Op welk niveau (VKS en EQF) staat de beroepskwalificatie conciërge?

=== Documentdeel ===
****

Conciërge

 
BK-0473-1
 Dit is de actuele versie van de beroepskwalificatie.

Globaal

Titel

Conciërge

Deze benaming komt voor in de Competent fiche "K250101 Toezichthouder van lokalen en gebouwen (m/v)"

Definitie

De conciërge is belast met het toezicht op de gemeenschappelijke delen van een gebouw of groep van gebouwen, het verrichten van (kleine) onderhoudswerken aan gemeenschappelijke (technische) installaties alsook het schoonmaken van de gemeenschappelijke delen binnen en buiten het gebouw of groep van gebouwen teneinde de veiligheid, rust en netheid van het gebouw te verzekeren.

Niveau (VKS en EQF)

3

Jaar van erkenning

versie 1, 2020

Competenties

Opsomming competenties

  • Competentie 1:
    Werkt samen met andere actoren
    • Communiceert efficiënt met alle actoren (syndicus, bewoners,…)
    • Wisselt informatie uit met syndicus, bewoners en bezoekers
    • Volgt aanwijzingen van leidinggevende(n) op
    • Rapporteert aan de leidinggevende(n)
    • Ontvangt en begeleidt de dienstverleners (water, elektriciteit,...)
    • Tekent de noodzakelijke documenten af na het uitvoeren van prestaties
    • Past zich flexibel aan (verandering van werkschema,…)

****

=== Uittreksel gegevens ===

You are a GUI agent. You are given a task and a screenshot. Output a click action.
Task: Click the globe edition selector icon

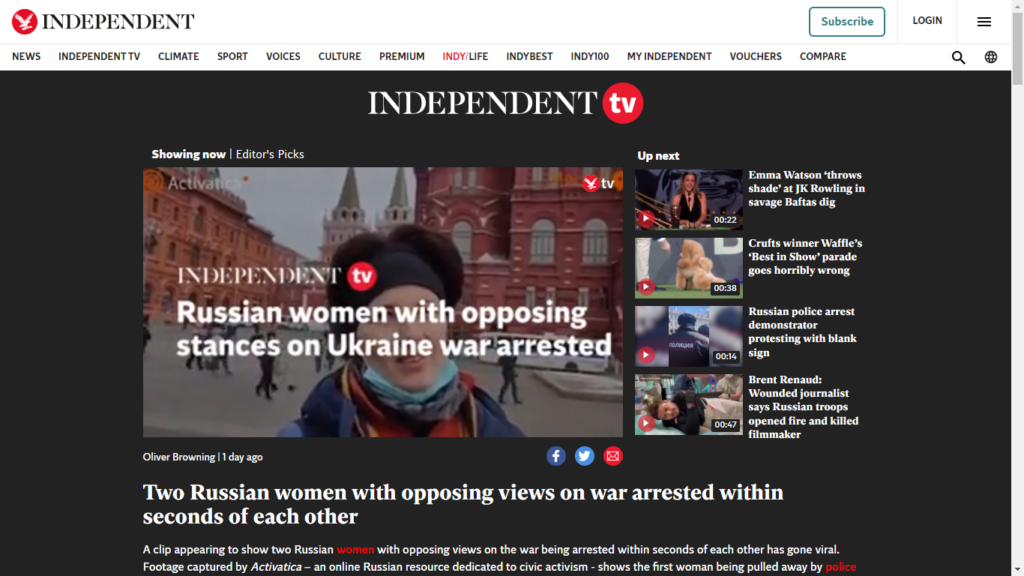[991, 57]
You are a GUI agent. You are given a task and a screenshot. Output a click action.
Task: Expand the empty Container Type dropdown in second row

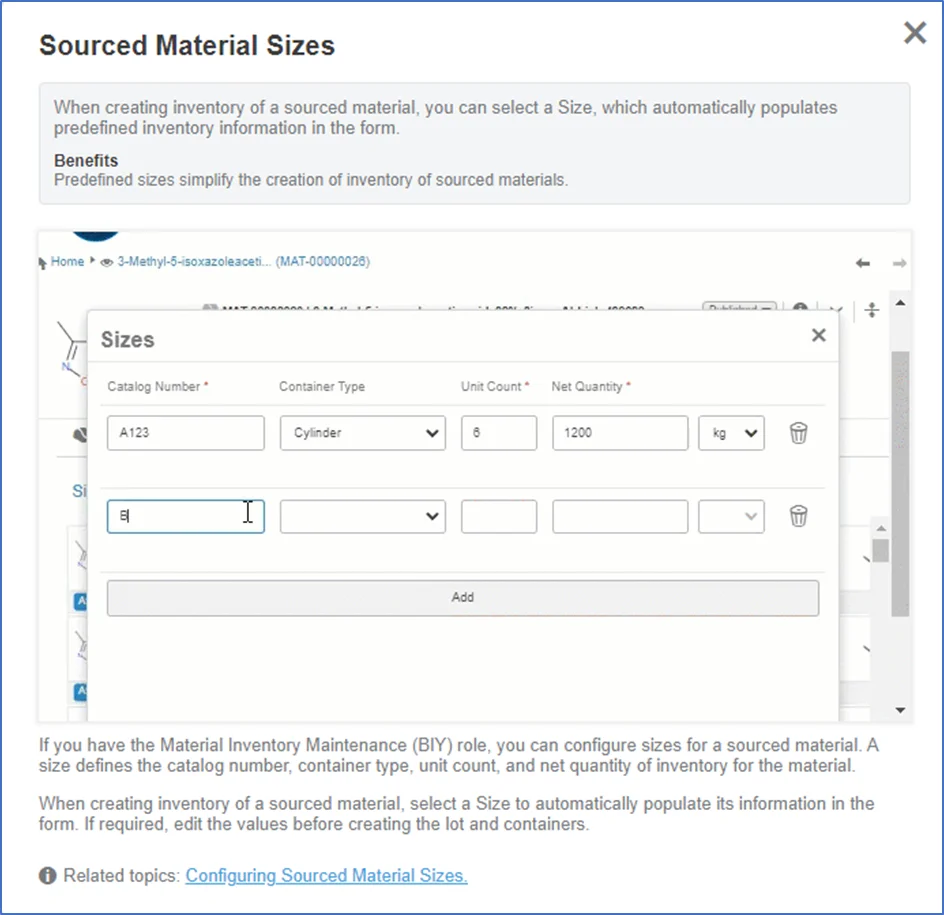362,516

****

=== Antwoord oefening ===
Niveau 3.